WHAT THE EXERCISE ASKS:
Each line of the listing where "with" appears should be reported.

________________________

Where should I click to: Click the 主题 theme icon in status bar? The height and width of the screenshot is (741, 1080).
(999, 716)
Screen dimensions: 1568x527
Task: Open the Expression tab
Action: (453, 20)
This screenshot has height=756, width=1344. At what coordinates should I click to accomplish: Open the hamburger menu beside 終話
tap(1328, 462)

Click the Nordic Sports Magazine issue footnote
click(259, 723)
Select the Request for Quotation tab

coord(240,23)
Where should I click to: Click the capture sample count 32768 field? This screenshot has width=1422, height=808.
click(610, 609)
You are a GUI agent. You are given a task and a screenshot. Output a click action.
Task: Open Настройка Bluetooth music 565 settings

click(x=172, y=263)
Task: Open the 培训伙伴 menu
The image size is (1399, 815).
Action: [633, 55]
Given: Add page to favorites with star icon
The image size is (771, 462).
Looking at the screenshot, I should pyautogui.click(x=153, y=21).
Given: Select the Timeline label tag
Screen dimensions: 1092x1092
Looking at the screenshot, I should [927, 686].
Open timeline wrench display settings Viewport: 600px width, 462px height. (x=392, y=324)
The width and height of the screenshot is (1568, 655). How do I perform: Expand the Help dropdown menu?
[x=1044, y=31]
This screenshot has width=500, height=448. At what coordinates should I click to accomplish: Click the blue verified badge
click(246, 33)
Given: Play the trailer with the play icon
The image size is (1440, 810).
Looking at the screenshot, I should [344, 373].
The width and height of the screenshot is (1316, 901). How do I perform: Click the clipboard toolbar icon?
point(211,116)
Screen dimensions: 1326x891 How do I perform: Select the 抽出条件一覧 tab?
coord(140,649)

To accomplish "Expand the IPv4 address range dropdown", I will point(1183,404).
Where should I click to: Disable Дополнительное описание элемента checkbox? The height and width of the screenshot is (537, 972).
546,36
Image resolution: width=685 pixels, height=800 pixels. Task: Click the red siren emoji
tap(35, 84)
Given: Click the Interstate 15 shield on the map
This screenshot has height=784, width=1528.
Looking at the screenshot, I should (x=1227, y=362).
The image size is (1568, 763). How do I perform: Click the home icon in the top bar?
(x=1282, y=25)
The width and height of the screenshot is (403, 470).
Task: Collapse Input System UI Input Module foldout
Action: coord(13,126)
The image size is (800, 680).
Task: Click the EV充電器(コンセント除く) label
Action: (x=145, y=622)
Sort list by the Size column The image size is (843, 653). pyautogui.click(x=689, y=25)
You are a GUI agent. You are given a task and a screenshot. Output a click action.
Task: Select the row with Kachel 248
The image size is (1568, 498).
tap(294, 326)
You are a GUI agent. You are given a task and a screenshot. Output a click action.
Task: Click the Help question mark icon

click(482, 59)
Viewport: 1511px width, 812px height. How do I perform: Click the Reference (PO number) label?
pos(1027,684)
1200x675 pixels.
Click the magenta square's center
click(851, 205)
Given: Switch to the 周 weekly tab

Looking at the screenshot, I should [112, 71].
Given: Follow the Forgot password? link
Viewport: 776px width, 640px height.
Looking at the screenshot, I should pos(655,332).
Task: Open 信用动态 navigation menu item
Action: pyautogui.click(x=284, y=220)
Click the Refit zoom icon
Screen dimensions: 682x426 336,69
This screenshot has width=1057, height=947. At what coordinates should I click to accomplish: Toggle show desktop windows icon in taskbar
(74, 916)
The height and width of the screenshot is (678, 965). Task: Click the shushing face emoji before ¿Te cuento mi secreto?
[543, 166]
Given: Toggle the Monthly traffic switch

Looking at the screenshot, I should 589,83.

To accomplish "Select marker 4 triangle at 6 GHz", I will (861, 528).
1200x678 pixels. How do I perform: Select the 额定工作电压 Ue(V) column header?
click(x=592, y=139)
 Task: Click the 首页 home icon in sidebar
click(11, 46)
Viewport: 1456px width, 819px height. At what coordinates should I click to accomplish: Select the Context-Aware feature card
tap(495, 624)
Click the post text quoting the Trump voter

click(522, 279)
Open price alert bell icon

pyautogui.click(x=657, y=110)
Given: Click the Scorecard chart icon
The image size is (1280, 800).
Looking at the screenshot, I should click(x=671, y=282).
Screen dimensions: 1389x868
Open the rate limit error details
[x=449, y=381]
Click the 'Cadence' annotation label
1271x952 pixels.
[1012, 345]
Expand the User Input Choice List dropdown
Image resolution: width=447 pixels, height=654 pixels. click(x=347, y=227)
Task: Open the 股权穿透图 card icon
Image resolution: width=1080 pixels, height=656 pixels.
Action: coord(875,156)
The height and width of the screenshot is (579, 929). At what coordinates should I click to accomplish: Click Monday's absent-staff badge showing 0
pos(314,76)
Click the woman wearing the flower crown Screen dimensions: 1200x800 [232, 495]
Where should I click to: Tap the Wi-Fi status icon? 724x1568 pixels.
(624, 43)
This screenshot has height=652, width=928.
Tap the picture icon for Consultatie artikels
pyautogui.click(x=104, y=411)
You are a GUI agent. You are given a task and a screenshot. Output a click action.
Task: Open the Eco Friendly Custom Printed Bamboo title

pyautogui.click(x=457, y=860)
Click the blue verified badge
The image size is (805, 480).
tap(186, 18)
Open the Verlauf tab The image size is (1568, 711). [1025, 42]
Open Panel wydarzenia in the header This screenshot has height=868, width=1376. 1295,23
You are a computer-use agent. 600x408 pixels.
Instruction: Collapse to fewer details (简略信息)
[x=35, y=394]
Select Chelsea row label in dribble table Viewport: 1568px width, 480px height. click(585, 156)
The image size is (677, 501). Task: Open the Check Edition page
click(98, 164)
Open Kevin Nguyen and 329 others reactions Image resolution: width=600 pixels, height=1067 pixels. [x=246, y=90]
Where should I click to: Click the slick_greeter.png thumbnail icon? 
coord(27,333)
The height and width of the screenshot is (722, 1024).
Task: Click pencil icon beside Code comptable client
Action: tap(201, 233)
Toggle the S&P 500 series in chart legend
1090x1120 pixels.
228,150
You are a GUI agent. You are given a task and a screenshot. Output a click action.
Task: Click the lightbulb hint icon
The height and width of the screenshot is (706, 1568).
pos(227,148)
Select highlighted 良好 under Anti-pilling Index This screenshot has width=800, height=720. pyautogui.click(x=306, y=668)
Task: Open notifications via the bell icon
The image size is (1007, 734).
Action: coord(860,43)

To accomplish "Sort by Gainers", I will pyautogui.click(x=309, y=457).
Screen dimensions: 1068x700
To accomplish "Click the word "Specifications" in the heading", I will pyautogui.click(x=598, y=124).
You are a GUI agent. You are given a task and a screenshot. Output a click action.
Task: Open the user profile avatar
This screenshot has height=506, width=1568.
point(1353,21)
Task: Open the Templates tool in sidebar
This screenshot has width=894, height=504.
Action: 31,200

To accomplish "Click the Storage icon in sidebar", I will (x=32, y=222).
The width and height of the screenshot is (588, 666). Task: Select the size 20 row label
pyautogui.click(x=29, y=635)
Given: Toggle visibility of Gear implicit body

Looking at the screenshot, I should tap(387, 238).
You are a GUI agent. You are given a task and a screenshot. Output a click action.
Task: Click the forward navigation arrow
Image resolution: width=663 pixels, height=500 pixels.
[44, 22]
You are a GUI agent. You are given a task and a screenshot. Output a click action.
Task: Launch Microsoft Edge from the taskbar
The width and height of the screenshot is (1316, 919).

________________________

REPLY:
Given: Add page to favorites with star icon
Given: Play the trailer with the play icon
Task: Select the row with Kachel 248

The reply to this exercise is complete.